The Greensboro Metro Station and four other stops on the Silver Line are due to open in the first quarter of 2014. The Cvent move will happen later in 2014.
“We are excited to remain a Tysons-based company as we relocate to a new headquarters that can support our growth,” Reggie Aggarwal, CEO and founder of Cvent, said in a released statement. “We have called this town home for more than a decade because it offers a central location conducive to continued expansion, including access to the right talent, proximity to the region’s expanding tech sector, convenient transportation for our employees, and recreation and entertainment opportunities that make Fairfax County a great place to live and work.”
Virginia provided $1 million in incentives from the Governor’s Opportunity Fund to help the FCEDA land Cvent.
Town of Herndon searches for missing minute book
The Herndon Historical Society is hoping to locate a book of town minutes that has been missing for at least 50 years. The missing book is the very first book of Town Council meeting minutes, covering the years 1886 to 1909.
About 25 years ago, the society tried to help the town locate the book, thinking that someone had borrowed it for research and not returned it, but it didn’t turn up.
“I really think there’s a chance that it might be sitting in the back of a closet or in an attic in a house somewhere in town,” said Herndon Historcial Society President Carol Bruce.

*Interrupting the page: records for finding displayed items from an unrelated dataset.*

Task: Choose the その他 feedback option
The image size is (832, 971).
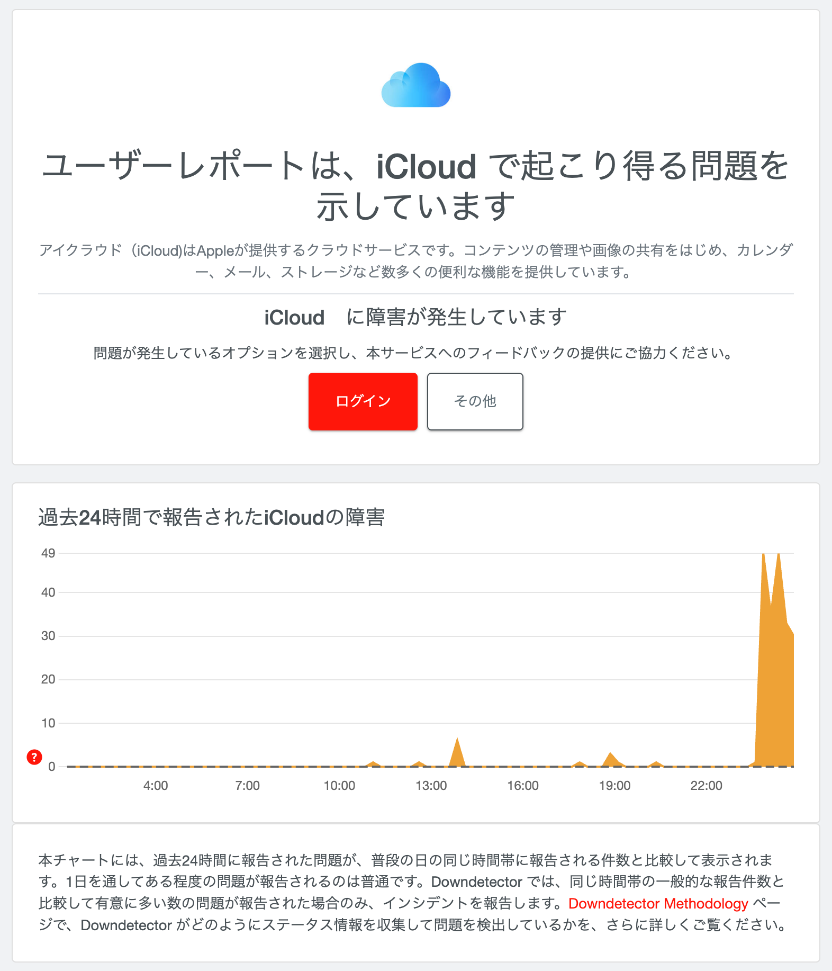Action: click(475, 401)
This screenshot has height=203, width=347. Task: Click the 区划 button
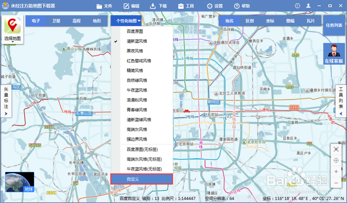point(249,20)
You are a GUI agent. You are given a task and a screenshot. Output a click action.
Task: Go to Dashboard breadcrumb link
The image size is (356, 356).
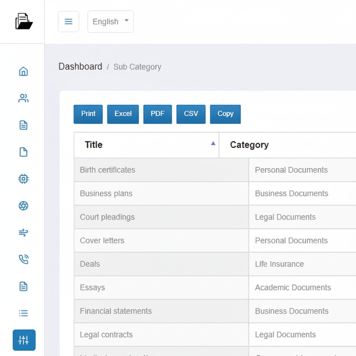pos(80,67)
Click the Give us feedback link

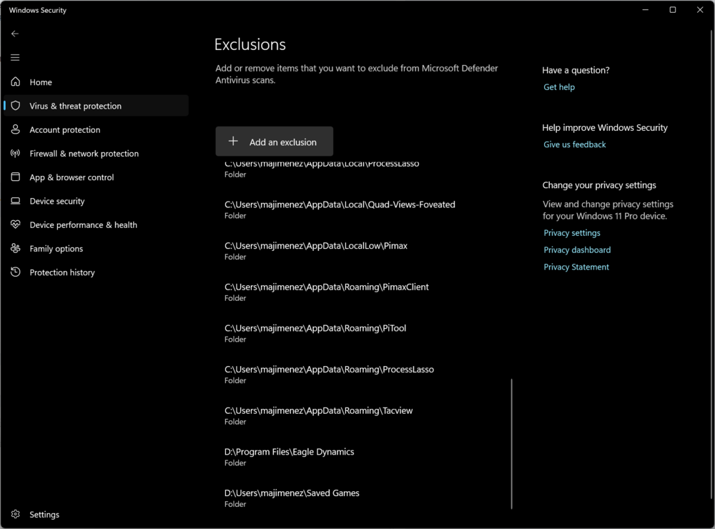(x=574, y=144)
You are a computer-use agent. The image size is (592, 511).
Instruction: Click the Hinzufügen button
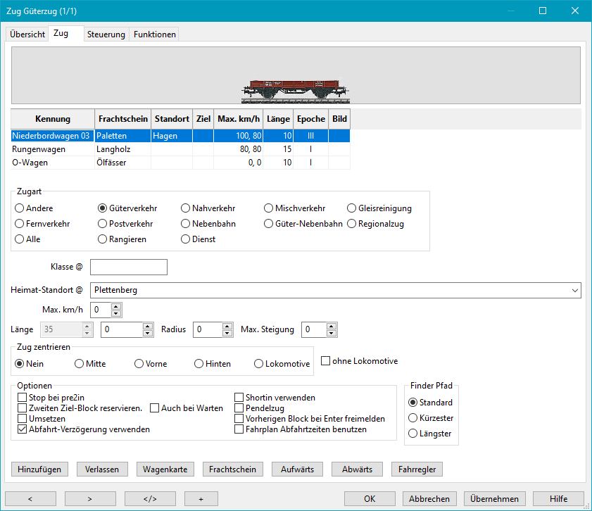click(x=39, y=469)
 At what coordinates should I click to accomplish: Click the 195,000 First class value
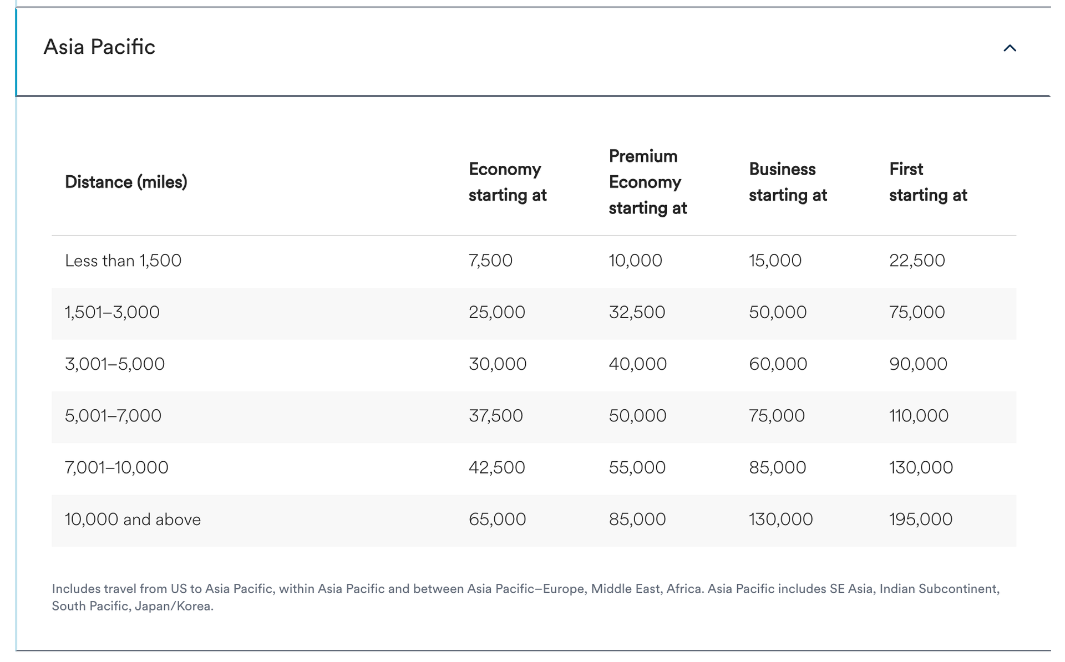pyautogui.click(x=921, y=519)
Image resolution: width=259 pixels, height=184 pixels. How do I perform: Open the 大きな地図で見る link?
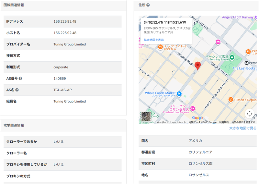242,128
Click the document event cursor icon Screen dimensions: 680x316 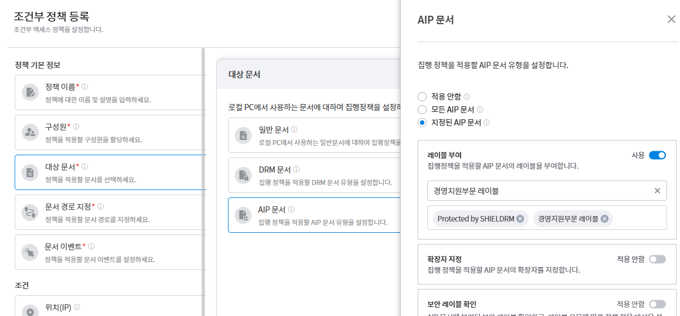[29, 252]
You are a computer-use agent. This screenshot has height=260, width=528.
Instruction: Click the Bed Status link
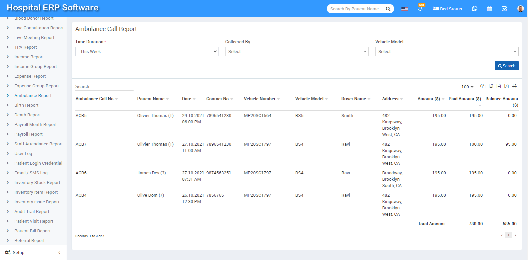tap(447, 9)
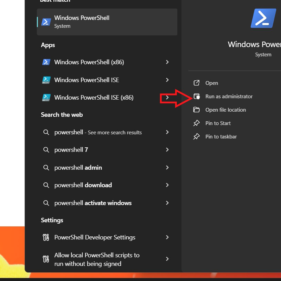The width and height of the screenshot is (281, 281).
Task: Click the PowerShell Developer Settings wrench icon
Action: 46,237
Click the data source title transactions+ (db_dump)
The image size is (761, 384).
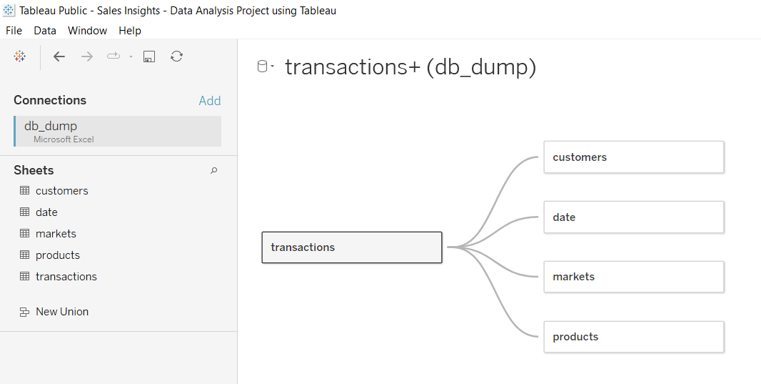click(x=410, y=67)
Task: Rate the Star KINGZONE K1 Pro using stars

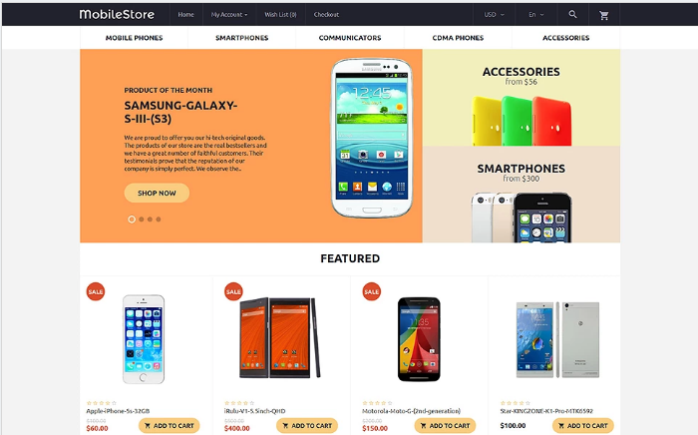Action: click(x=516, y=403)
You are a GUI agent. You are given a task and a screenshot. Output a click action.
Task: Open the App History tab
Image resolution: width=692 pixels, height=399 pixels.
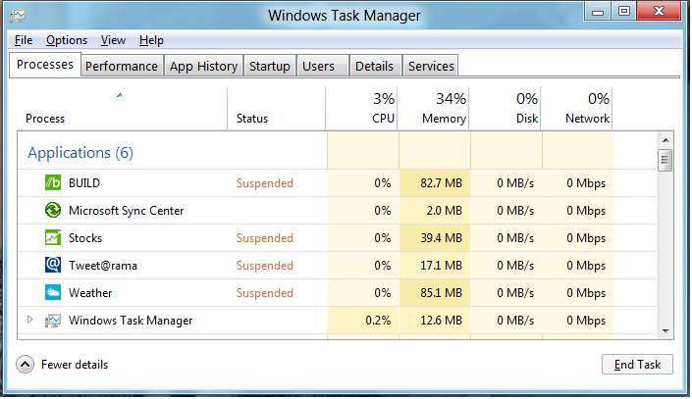click(x=203, y=66)
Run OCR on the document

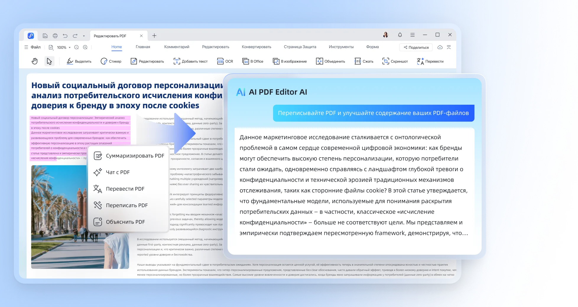pos(225,61)
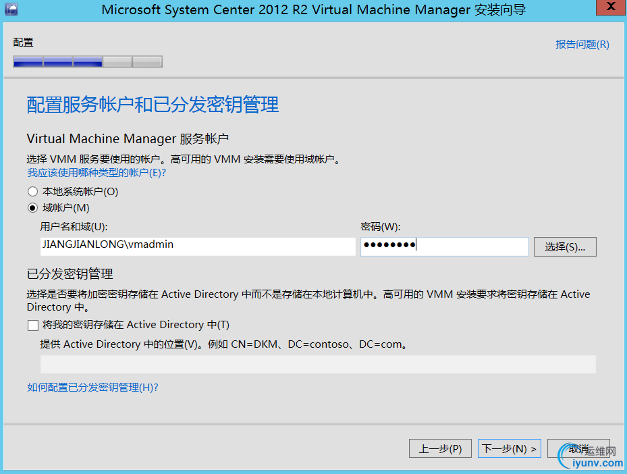Viewport: 627px width, 474px height.
Task: Click the setup progress bar
Action: point(88,62)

Anyone with information about the book can contact the Town Clerk’s office at firstname.lastname@example.org or call 703-435-6804.
Woodrow Wilson Library to open in temporary location
The Woodrow Wilson Library, which closed for renovation in late August, will open Nov. 2 in its temporary quarters at 6066 Leesburg Pike, Main Level, in Falls Church. The renovation is expected to take 18 months.
The temporary site will offer a 10,000-item collection with a sampling from every genre, a small children’s area, 10 internet stations, technology tutoring and a small conference room (up to eight people).
“The renovated Woodrow Wilson Library will be worth the wait as it enhances the many and varied needs of our users for information, recreation and meeting space,” said Edwin S. Clay III, director of the Fairfax County Public Library.
Woodrow Wilson Library opened as a 1,400-square-foot storefront library in 1961; the current building opened in 1967. The renovated 14,410-square-foot building will include 93 parking spaces, multiple meeting rooms with additional capacity, modernized facilities and 24 public computers. The funding for the renovations is from a library bond referendum approved by voters in 2004.